With Gifford, Benedict was already working much more closely with a mechanical engineer than most architects do, and she thought it only made sense that the two of them would work closely with the construction crew as well. “During the job I was out at the job site three or four times a week,” Benedict says. “I’d go in with our drawings and if there is a four-foot piece of ductwork, I look for it and then check it off.”

“Chris was the most thorough architect we have ever worked with,” says John Frezza, whose Strategic Construction in Brooklyn was the general contractor on this project. “She was on top of the job from start to finish, and that raised our costs a lot.”

The city Department of Housing Preservation and Development agreed to pay $28,000 of the $54,000 Frezza’s company required for the extra work, and CityHome obtained a grant from the Joyce Mertz Gilmore Foundation for the remaining cost. But Frezza maintains he will raise his bid in the future. “From an engineering perspective, it is the ideal way to build a home, but the additional work raises my labor costs further,” he says. “These are ‘lost cost’ projects and the savings need to come from somewhere.”

There are ways around the labor-cost problem. In North Carolina, more than a hundred energy-efficient affordable homes have gone up in the last four years, built by Habitat for Humanity–but of course, that manpower was donated. Another route is tapping into federal Department of Energy funds earmarked for weatherizing existing housing.

Spears secured waivers that allowed the money to be used for new construction, buying him $1,500 per unit for a Maryland project.

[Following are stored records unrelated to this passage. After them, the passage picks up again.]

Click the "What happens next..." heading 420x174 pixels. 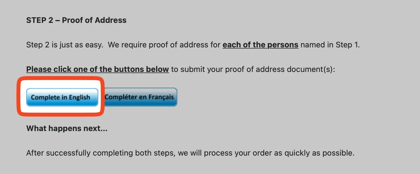pos(67,129)
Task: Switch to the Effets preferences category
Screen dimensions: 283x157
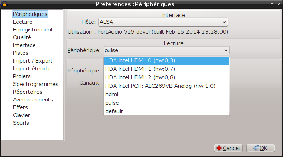Action: point(21,107)
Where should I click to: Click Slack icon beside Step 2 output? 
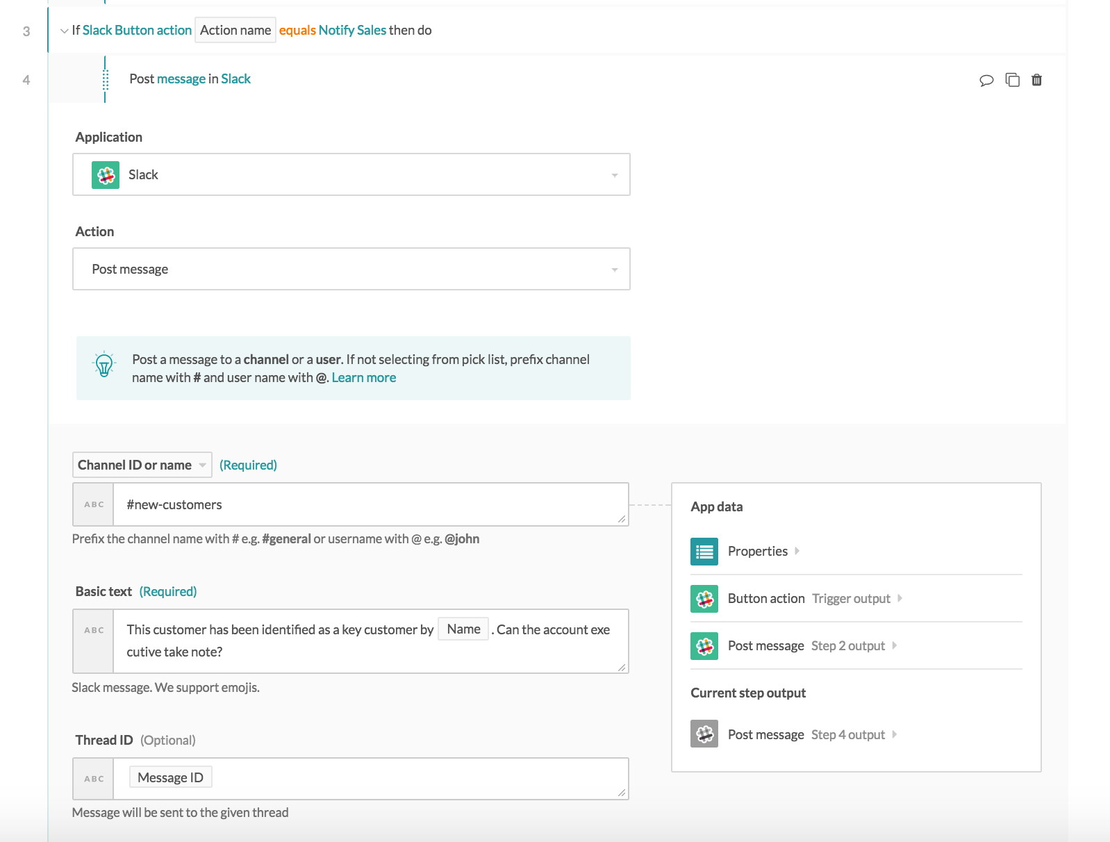[704, 646]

Benedict argues that with the work that has already gone into her plans, the cost for future projects will go down, not up. “Once we get a couple contractors bidding against each other, I’m sure we can keep the price down,” she says.

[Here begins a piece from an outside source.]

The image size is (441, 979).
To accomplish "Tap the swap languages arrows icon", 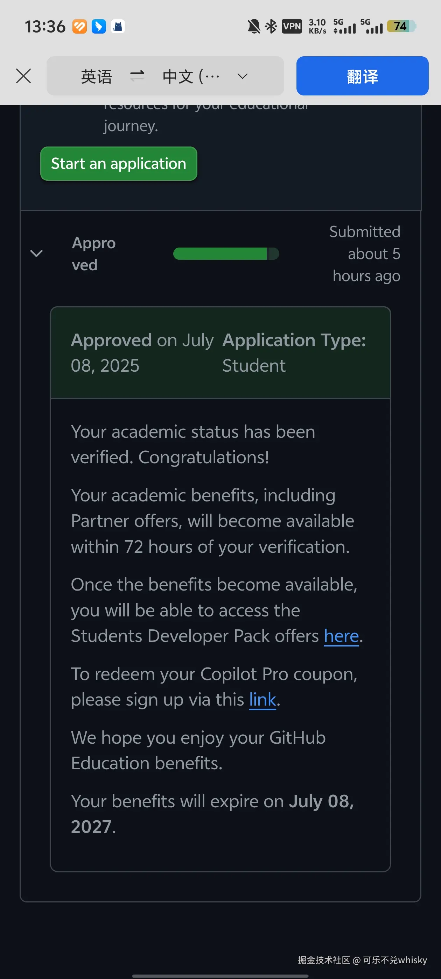I will click(137, 76).
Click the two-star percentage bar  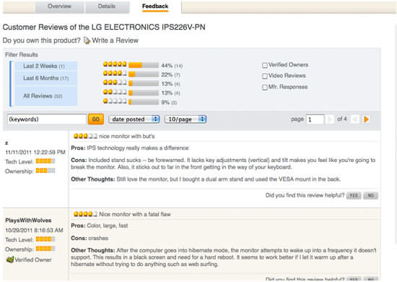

She may not get the chance soon. Although she is currently working on a 19-building project for CityHome, Benedict is back to “the dumb way of doing things,” as she puts it. The city is waiting to see some fuel bills before it gives the green light to funding another round of energy-efficient CityHomes.

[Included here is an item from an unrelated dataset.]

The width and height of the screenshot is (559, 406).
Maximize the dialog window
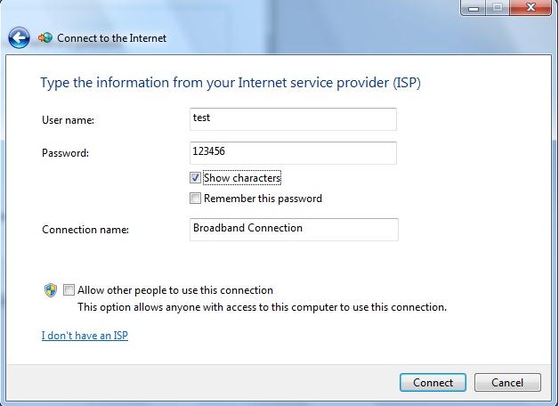click(x=497, y=8)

“If these homes really do save residents as much as Chris has predicted that they do, and I fully expect that they will, then I really think that we have a model for the future,” Watson says. “We need to document the cost savings that these homes provide and then see about building more.”

So for now, Benedict settles for helping the families that have recently moved into her green homes learn how to make them work to peak capacity. To ensure the residents get the hundreds of dollars a year in fuel bill savings, she’s even given them her home phone number, in case they have a question at an odd hour.

“More and more people need to see the demonstrations,” says Spears, who’s been working in the field for 25 years. “It’s just that old habits are hard to kick.”